Maximum likelihood phylogenetic reconstruction was performed with PhyML (Guindon & Gascuel, 2003). The tree improvement option ‘-s’ was set to ‘BEST’ (best of NNI and SPR search). The ‘-o’ option was set to ‘tlr’ which optimizes the topology, the branch lengths and rate parameters. The distance imputation and distance-based phylogenetic analysis was done in DAMBE by choosing simultaneously estimated distance (Tamura, Nei & Kumar, 2004; Xia, 2009; Xia & Yang, 2011) and FastME as the tree building algorithm. To replicate results from this method in DAMBE, click ‘File—Open file with multiple data sets” to open a GroupX.fas file. Specify 24 as the number of sequences per set, and then choose “Distance-based phylogenetics” to perform phylogenetics analysis with DAMBE defaults on all data sets in the file. PhyML can be run in DAMBE in a similar way. The resulting trees are then compared against the “true tree” used in simulation. I used the bipartition-based Robinson-Foulds’ method for tree comparison. Recovering a true tree also recovers all bipartitions in the true tree. A reconstructed tree that differs from the true tree also implies that some bipartitions in the true tree are not recovered. The Robinson-Foulds method of tree comparison can be accessed in DAMBE by clicking “Phylogenetics—Robinson-Foulds dist between trees”.

Results

Distance matrix input

Figure 4 shows an illustrative example with seven OTUs (operational taxonomic units). The distance matrix in Fig. 4A is computed from aligned sequence data used before (Xia & Yang, 2011). Figure 4B is the phylogenetic tree built from this distance matrix. Suppose Dgibbon,orangutan and Dgorrila.chimpazee are missing (shaded in Fig. 4A) and need to be imputed. The method above yields Dgibbon,orangutan = 1.3776 and Dgorrila.chimpazee = 0.4600, which are close to the observed values (Fig. 4A). The final tree built from the distance matrix with the two missing distances is identical to Fig. 4B except for a negligible difference in branch lengths. Note that I have two distances missing out of a total of 21 possible pairwise distances, which suggests that phylogenetic reconstruction is possible with nearly 10% of distances missing.

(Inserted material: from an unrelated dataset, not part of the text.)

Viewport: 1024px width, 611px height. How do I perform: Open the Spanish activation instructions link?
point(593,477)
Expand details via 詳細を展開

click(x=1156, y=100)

An example data set for imputing missing distances.

Figure 4: An example data set for imputing missing distances.

(A) A real distance matrix computed from aligned sequences, but we pretend that the two shaded distances are missing. (B) A phylogenetic tree from the distance matrix.

Sequence input

I used a set of mitochondrial COI and CytB sequences from 10 Hawaiian katydid species in the genus Banza together with four outgroup species (Table 2) to test the performance of distance imputation by the method detailed above. Two sequence files are provided as supplemental file: (1) COI_CytB_aln.fas file that contains both COI and CytB sequences for each specimen, and (2) COI_CytB_aln_withMissing.fas that excluded sequences whose accession numbers are in strikethrough font in Table 2. There are 24 OTUs (Table 2), with 18 OTUs having COI sequences and 19 OTUs having CytB sequences. Out a total of 276 possible pairwise distances, 30 OTU pairs do not share homologous sites and need to have their distances imputed. This is a more dramatic example than before with more than 10% of the distances missing.

Table 2:
Katydid species, GenBank accession, and sequence length (L) of COI and CytB genes.
The suffixes A, B and C indicate different specimens from the same species.
Species ACCNa LCOI LCytB Distribution
Banza nihoa_A DQ649491 , DQ649515 1,233 729 Nihoa
B. nihoa_B DQ649492 , DQ649516 1,255 729 Nihoa
B. kauaiensis_A DQ649483, DQ649507 1,255 729 Kauai
B. kauaiensis_B DQ649484, DQ649508 1,255 729 Kauai
B. unica_A DQ649501, DQ649525 1,255 729 Oahu
B. unica_B DQ649502 , DQ649526 1,117 729 Oahu
B. parvula_A DQ649497, DQ649521 1,255 748 Oahu
B. parvula_B DQ649498, DQ649522 1,254 748 Oahu
B. molokaiensis_A DQ649487, DQ649511 1,255 695 Molokai
B. molokaiensis_B DQ649488 , DQ649512 1,255 659 Molokai
B. deplanata_A DQ649481, DQ649505 1,255 686 Lanai
B. deplanata_B DQ649482, DQ649506 1,255 686 Lanai
B. brunnea_A DQ649479, DQ649503 1,255 748 West Maui
B. brunnea_B DQ649480 , DQ649504 1,255 747 West Maui
B. mauiensis_A DQ649485, DQ649509 1,255 744 West Maui
B. mauiensis_B DQ649486, DQ649510 1,255 748 West Maui
B. pilimauiensis_A DQ649499, DQ649523 1,255 729 East Maui
B. pilimauiensis_B DQ649500 , DQ649524 1,255 729 East Maui
B. nitida_A DQ649493, DQ649517 1,255 747 Hawaii
B. nitida_B DQ649495, DQ649519 1,222 705 Hawaii
B. nitida_C DQ649494, DQ649518 1,255 690 Hawaii
R. lineosa NC_033991 1,534 1,137 East Asia
R. dubia NC_009876 1,537 1,137 East Asia
Neoconocephalus sp DQ649489 , DQ649513 1,117 748 America
DOI: 10.7717/peerj.5321/table-2

Notes:

Two accession numbers are for partial COI and CytB sequences, respectively. One accession number is for the mitochondrial genomic sequence from which full-length COI and CytB sequences are extracted. Those with a strike-out font are “missing”, i.e., removed from aligned sequences for testing the effect of missing data, so some OTUs, e.g., B. nihoa_B and B. kauaiensis_B, do not share homologous sites and need to have their distance imputed.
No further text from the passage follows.